CV NEWS FEED // Most Americans call today “Presidents’ Day, but according to federal law, it’s actually George Washington’s Birthday.
There is a part of Washington’s legacy that not many are aware of, however, and it’s a piece of history that American Catholics in particular should celebrate.
It’s common knowledge that anti-Catholicism was unfortunately pervasive during the founding era. Some colonies and townships officially sanctioned the Catholic faith in their laws, depriving Catholics of the right to hold public office.
But despite how it sounds at first blush, the abolishment of a tradition known as “Pope Day” was not an example of anti-Catholicism. Quite the opposite!
Pope Day was a colonial American continuation of England’s Guy Fawkes Day, Nov. 5, which commemorated the failed terrorist attack on the British Parlaimant in 1605 by Fawkes, a Catholic.
On this day, at least some New England Protestants would celebrate the thwarting of Catholicism, which bigots viewed as a political threat.
And so every year, French Canadian Catholics and the Catholic minority in America would watch in horror as their neighbors celebrated Pope Day by carousing, drunkenly shouting anti-Catholic slurs, and – most importantly – burning the pope in effigy!
That is until one very influential American put an end to it all.
“It was on 5 November 1775 that His Excellency, General George Washington, Commander-in-Chief of the Continental Army, issued a stern order to the Continental Troops (in no uncertain terms) that Guy Fawkes Day and the traditional burning of the pope in effigy was not to be celebrated,” Catholic historian Jay Anderson explained to CatholicVote.

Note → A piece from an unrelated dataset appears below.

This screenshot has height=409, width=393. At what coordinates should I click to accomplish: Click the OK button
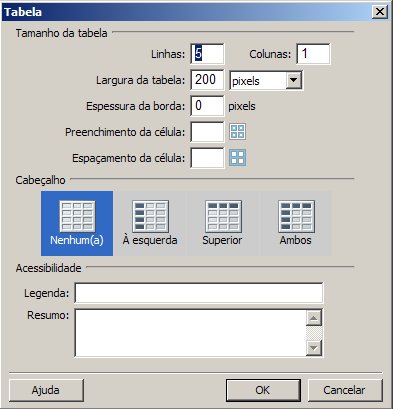coord(263,390)
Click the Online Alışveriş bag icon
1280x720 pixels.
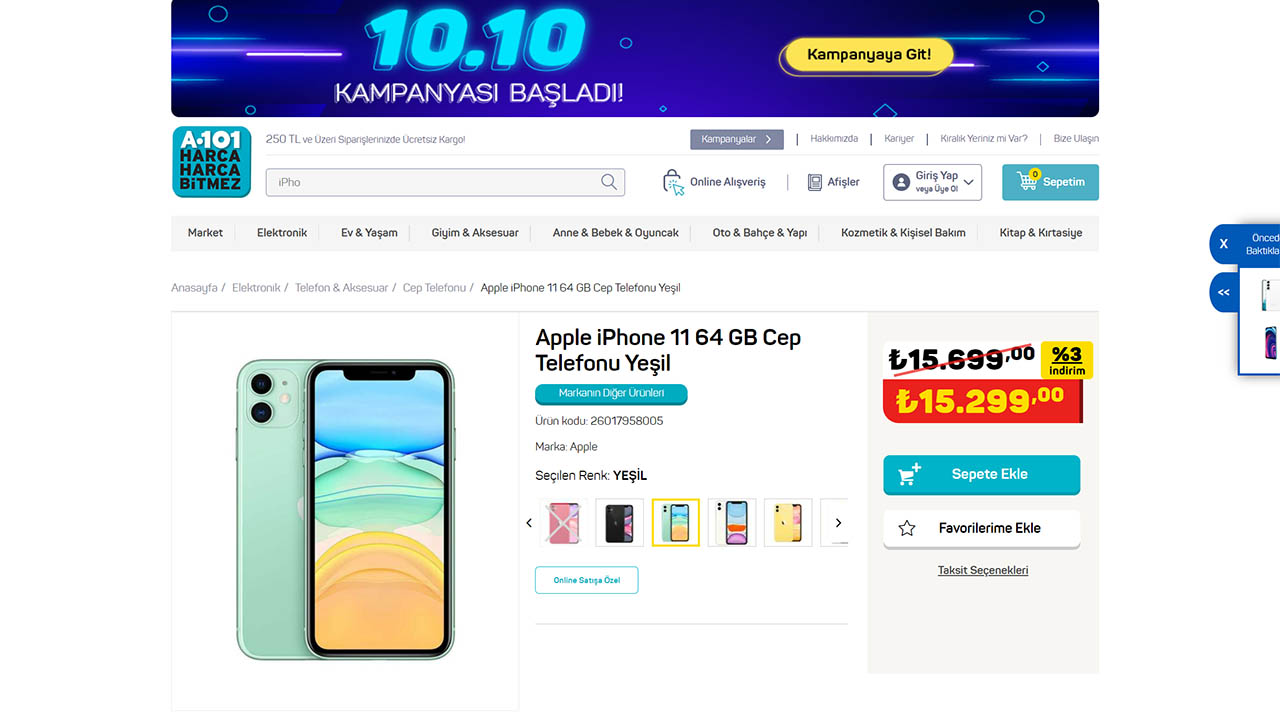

“As the Commander in Chief has been apprized of a design form’d for the observance of that ridiculous and childish custom of burning the Effigy of the pope,” Washington wrote in a memo to his troops:
He cannot help expressing his surprise that there should be Officers and Soldiers in this army so void of common sense, as not to see the impropriety of such a step at this Juncture; at a Time when we are solliciting, and have really obtain’d, the friendship and alliance of the people of Canada, whom we ought to consider as Brethren embarked in the same Cause. The defence of the general Liberty of America….
Washington went on to argue that, given the bravery of Catholic soldiers who had thrown in their lot with the American cause, risking their lives alongside the soldiers under his command, it was extremely dishonorable for American Protestant troops to disrespect the Catholic faith.
To “be insulting their Religion, is so monstrous, as not to be suffered or excused; indeed instead of offering the most remote insult, it is our duty to address public thanks to these our Brethren, as to them we are so much indebted for every late happy Success over the common Enemy in Canada,” he wrote.
“Scholars have traced the disappearance of Pope Day celebrations in the United States to this document,” Anderson explains. “One historian, Paul Boller, states that ‘There are no records of [Pope’s Day celebrations] in America after 1775… Washington was the first to put an end to anti-Catholic demonstrations of this kind, and the example he set undoubtedly carried great weight.’”
Washington’s 1775 intervention against Pope Day wasn’t the only example of his respect for the Church, Anderson says, citing Washington’s “frequent correspondence with John Carroll, the first Roman Catholic Bishop in the United States.”
Additionally, in 1790 President Washington “expanded on his views in his famous ‘Letter to the Roman Catholics.’”
“I hope ever to see America among the foremost nations in examples of justice and liberality,” Washington wrote:
And I presume that your fellow-citizens will not forget the patriotic part which you took in the accomplishment of their Revolution, and the establishment of their government; or the important assistance which they received from a nation in which the Roman Catholic faith is professed.
It’s worth keeping in mind that Washington’s 1775 order discouraging the anti-Catholic displays of Pope Day came well over a decade before the United States Constitution – with its First Amendment guarantee of religious freedom – was ratified.
His affection for Catholics, it seems, was genuine, from the heart, and likely played a role in ensuring that respect for the Catholic Faith would be enshrined in the American political order.
So when people call for celebrating Presidents’ Day, Catholics can take a special joy in celebrating George Washington. We always cherish our freedoms, of course. But as Catholics, it’s good to know that the father of our country also cherished us.